To get a patent for an invention, your invention must be novel, nonobvious, and useful. Being novel just means you have made an invention nobody has done before. Being useful just means your invention needs to accomplish something. Being nonobvious, however, is the hardest hurdle. Your invention must be nonobvious to obtain a patent. What does that mean?
Make Nonobvious Improvements
Nonobvious means you must make an invention that isn’t just a small change from existing inventions. For example, if you take a regular toaster that toasts 2 pieces of bread, and you invent a toaster that toasts 10 pieces of bread. Do you feel you deserve a patent? The Patent Office won’t think so. The Patent Office will argue that the change you made isn’t that big of a change. They will argue that your change of making a 2 slotted toaster into a 10 slotted toaster is an “obvious” change to the traditional 2 slotted toaster. The Patent Office will say, “We don’t think you deserve a patent because your change is pretty obvious.” Now, you can certainly disagree and argue back. For example, you could argue, if true, that to make a toaster capable of having 10 slots to toast bread, you had to make a bunch of changes to the internal components of the toaster that are not present in a traditional 2 slotted toaster. Maybe different slots toast at different temperatures and for different times, requiring temperature detection and temperature barriers between the slots. You would argue that these are nonobvious improvements to the traditional toaster which warrant you obtaining a patent. However, if you simply added more slots to a traditional toaster and there are no major changes to the internal workings, you will likely get a rejection from the US Patent Office because your improvements aren’t nonobvious.
Be Nonobvious to a Person of Ordinary Skill in the Art
To obtain a patent, you must convince the Patent Office that your invention is nonobvious. But, nonobvious to who? Your invention must be nonobvious to a “person of ordinary skill in the art”. This comes from US patent law which states that you cannot get a patent if:
“the differences between [your] invention and the [existing inventions] are such that [your] invention as a whole would have been obvious … to a person having ordinary skill in the art to which [your] … invention pertains.”35 USC §103
Let’s break down the law:
“having ordinary skill”
|Having just normal average skill, not extraordinary skill, and not below average skill|
“in the art”
|In the industry|
“to which [your] … invention pertains”
|Of your invention|
So in layman terms, you cannot get a patent if your invention is obvious to an average person in the industry of your invention. Therefore, when flipped around, you can get a patent if your invention is nonobvious to an average person in the industry of your invention.

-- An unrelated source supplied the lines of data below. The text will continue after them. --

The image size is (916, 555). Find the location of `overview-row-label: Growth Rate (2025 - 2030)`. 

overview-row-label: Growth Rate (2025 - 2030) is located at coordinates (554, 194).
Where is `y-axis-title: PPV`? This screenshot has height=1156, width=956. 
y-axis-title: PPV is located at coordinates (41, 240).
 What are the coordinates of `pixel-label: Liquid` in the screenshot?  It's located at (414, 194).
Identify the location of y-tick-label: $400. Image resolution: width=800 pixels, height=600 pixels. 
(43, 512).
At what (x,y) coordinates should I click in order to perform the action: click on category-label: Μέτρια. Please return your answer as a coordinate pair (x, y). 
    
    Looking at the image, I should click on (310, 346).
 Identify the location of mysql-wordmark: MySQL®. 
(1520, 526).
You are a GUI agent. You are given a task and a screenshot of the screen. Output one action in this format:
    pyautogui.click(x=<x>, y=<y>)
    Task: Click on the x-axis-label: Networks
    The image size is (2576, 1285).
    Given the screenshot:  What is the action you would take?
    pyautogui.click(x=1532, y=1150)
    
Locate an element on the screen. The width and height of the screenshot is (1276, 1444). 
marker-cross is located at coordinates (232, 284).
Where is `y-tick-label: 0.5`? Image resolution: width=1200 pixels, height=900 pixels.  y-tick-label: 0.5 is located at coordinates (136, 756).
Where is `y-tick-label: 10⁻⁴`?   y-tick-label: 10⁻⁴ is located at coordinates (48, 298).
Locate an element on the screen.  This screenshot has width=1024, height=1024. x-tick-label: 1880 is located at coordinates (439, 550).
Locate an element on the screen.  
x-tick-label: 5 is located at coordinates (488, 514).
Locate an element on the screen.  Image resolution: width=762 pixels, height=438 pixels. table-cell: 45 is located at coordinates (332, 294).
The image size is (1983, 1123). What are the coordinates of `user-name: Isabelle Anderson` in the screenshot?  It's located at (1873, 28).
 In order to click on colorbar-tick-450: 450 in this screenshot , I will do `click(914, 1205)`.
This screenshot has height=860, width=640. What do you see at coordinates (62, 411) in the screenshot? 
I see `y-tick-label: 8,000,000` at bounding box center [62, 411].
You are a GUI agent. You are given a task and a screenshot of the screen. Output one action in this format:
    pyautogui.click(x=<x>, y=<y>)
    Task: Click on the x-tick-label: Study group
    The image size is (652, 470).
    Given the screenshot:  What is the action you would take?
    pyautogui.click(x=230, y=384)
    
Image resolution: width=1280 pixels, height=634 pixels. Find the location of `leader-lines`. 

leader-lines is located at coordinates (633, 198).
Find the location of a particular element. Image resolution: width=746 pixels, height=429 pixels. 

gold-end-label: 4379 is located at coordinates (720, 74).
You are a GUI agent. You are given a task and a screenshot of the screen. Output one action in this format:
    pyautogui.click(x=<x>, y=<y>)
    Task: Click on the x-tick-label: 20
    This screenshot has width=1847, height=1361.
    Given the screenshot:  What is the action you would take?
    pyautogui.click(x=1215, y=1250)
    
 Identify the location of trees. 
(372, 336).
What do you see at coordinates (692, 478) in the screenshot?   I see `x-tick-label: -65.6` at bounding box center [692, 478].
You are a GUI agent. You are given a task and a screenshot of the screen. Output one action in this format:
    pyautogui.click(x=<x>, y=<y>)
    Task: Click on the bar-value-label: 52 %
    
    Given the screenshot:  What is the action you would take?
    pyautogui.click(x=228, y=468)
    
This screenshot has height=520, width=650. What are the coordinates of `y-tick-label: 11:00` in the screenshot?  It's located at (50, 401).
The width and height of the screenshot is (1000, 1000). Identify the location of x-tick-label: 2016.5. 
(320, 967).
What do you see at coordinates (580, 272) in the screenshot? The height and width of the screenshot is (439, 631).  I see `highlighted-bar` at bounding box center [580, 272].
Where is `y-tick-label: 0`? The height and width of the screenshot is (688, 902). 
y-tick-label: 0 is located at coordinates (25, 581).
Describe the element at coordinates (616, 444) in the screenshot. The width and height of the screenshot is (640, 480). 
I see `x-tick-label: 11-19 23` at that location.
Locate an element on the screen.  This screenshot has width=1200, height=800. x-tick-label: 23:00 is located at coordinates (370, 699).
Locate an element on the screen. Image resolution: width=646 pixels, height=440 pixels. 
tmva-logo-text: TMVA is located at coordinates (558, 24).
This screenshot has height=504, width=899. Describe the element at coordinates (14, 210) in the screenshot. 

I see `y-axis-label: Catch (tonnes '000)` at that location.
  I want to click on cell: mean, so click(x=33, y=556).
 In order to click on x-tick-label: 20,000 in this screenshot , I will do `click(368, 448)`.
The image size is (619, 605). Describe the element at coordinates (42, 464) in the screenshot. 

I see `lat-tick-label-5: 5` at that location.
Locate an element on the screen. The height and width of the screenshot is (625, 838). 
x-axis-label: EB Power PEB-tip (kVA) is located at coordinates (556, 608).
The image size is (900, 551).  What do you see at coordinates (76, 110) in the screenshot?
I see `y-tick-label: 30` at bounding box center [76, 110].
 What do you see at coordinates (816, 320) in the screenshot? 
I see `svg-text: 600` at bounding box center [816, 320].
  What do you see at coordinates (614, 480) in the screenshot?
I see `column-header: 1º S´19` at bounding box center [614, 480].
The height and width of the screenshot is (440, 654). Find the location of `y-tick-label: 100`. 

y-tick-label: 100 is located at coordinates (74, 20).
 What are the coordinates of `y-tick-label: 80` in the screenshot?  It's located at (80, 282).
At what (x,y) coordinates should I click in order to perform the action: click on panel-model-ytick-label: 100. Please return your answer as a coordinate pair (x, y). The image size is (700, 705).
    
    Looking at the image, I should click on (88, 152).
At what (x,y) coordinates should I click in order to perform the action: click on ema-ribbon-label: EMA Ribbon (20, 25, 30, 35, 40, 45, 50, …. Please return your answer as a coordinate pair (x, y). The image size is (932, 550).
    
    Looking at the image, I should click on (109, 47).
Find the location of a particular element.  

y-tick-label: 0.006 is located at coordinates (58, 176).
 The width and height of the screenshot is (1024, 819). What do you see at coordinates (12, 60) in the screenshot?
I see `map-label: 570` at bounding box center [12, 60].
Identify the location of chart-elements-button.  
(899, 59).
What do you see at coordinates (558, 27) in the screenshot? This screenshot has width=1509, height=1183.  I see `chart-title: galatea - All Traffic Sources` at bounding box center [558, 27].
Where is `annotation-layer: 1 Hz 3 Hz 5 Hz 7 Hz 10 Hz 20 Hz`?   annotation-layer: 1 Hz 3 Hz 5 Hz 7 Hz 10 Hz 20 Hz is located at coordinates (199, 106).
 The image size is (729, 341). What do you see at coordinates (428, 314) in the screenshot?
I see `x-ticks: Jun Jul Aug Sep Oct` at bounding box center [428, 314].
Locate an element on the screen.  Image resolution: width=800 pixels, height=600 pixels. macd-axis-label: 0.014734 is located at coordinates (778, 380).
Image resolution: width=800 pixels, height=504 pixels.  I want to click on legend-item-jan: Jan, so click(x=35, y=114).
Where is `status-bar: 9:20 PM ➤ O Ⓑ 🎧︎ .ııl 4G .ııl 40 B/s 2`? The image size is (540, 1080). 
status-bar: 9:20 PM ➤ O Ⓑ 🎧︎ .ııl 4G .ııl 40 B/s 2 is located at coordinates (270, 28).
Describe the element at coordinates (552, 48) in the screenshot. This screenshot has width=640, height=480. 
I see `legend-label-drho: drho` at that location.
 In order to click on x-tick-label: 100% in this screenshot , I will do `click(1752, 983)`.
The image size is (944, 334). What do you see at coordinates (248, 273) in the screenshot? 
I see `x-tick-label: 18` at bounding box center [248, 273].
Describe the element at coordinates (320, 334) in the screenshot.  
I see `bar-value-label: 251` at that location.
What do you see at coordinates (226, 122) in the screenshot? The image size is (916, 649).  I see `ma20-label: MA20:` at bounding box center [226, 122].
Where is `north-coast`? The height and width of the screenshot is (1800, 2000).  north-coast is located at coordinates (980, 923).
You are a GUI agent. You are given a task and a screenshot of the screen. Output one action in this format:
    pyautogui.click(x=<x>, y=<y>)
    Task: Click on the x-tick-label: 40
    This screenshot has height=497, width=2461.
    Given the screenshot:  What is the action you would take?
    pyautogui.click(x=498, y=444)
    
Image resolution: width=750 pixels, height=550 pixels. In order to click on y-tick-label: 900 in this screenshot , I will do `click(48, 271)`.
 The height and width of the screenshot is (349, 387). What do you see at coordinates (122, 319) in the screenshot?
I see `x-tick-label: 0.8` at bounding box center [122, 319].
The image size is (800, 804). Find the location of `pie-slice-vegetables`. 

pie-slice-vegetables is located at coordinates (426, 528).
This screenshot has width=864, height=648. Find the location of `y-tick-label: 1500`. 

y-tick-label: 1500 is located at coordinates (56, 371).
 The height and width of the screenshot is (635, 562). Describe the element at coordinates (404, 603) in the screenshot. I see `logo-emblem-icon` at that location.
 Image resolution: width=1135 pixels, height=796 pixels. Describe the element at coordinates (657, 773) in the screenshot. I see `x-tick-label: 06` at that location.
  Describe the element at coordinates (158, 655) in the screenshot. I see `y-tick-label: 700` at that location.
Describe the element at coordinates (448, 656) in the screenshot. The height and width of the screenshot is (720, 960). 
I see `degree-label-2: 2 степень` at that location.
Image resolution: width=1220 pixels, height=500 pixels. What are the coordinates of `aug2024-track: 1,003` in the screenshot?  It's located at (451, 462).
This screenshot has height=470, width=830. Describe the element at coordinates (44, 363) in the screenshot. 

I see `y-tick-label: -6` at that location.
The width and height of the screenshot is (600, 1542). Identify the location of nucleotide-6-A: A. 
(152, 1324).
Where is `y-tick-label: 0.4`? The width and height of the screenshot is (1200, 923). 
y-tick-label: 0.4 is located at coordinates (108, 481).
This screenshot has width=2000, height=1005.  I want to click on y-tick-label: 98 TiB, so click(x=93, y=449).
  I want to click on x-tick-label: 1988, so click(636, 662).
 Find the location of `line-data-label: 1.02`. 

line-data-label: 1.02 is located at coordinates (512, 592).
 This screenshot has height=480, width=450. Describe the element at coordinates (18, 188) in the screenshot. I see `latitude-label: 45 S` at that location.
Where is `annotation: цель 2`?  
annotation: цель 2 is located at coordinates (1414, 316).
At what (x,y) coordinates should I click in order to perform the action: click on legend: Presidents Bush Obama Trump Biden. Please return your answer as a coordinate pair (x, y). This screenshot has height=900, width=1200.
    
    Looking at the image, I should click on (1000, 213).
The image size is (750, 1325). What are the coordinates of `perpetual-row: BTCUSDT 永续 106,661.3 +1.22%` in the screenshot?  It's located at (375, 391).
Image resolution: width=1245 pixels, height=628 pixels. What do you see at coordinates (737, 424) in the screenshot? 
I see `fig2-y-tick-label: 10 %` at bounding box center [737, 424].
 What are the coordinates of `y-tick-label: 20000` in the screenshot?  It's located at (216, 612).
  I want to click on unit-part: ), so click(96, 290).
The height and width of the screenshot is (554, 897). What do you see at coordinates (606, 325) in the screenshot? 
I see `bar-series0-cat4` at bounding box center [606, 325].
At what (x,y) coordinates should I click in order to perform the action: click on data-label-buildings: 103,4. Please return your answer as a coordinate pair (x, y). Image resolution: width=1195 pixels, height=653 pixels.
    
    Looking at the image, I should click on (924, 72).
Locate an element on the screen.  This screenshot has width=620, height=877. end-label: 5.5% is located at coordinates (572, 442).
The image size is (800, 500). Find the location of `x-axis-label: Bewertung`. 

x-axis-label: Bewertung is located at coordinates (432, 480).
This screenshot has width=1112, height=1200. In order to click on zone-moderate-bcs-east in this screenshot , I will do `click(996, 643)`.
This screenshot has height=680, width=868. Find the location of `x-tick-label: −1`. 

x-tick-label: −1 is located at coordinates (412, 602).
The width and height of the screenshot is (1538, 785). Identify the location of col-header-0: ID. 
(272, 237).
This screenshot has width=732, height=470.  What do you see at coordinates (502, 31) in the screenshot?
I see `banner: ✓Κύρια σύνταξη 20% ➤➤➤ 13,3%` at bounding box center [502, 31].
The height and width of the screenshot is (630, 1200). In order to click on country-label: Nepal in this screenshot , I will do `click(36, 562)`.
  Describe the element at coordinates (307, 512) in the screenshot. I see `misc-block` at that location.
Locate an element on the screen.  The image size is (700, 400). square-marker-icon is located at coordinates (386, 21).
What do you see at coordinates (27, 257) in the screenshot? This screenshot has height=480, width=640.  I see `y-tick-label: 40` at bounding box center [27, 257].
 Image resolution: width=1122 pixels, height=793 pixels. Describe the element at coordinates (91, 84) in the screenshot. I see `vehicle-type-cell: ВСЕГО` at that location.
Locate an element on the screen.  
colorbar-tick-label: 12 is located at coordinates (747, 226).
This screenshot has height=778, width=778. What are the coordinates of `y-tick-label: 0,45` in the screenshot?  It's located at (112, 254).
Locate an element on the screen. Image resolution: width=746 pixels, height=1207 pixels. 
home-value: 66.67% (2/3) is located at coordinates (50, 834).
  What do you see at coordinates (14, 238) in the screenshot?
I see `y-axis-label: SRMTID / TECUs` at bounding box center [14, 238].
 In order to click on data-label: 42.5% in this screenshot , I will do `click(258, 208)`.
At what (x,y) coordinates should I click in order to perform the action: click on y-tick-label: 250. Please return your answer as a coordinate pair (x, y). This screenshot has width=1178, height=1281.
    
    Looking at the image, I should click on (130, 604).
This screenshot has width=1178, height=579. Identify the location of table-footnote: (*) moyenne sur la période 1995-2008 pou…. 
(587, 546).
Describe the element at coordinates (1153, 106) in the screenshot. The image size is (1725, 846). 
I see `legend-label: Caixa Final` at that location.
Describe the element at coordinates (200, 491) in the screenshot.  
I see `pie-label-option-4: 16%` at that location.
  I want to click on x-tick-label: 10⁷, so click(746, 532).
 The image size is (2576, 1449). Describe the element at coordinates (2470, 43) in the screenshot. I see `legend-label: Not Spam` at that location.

For example, if you made a new pain killer drug, most people you show the ingredients to would likely say they would not have thought of what you did. But it doesn’t matter what most people would say, it matters what people in the drug industry would say. If those who work in the drug making industry would say it is obvious to make the drug you made, then the Patent Office will argue that your new pain killer drug is not nonobvious to the people in the industry and argue that you don’t deserve a patent.
Now, the Patent Office doesn’t actually go and poll people in the industry of your invention to see if they think your invention is nonobvious. However, patent examiners who work at the Patent Office are from different backgrounds and some of them might have previously worked in a product industry. Your patent application will be looked at by a patent examiner who the Patent Office says has ordinary skill in the industry of your invention. However, that examiner is just one person with one opinion. Even if that patent examiner thinks your invention is obvious, you can always argue back that your invention is nonobvious. This is why the patent application process is a legal process. There is no right or wrong and it requires arguing of two differing opinions. You’ll argue that your invention is nonobvious and the Patent Office will argue that your invention is obvious.
As the inventor, make your invention as nonobvious as possible when viewed by those in the product’s industry. Then, work with a patent attorney or agent to argue why you are nonobvious when compared to existing inventions.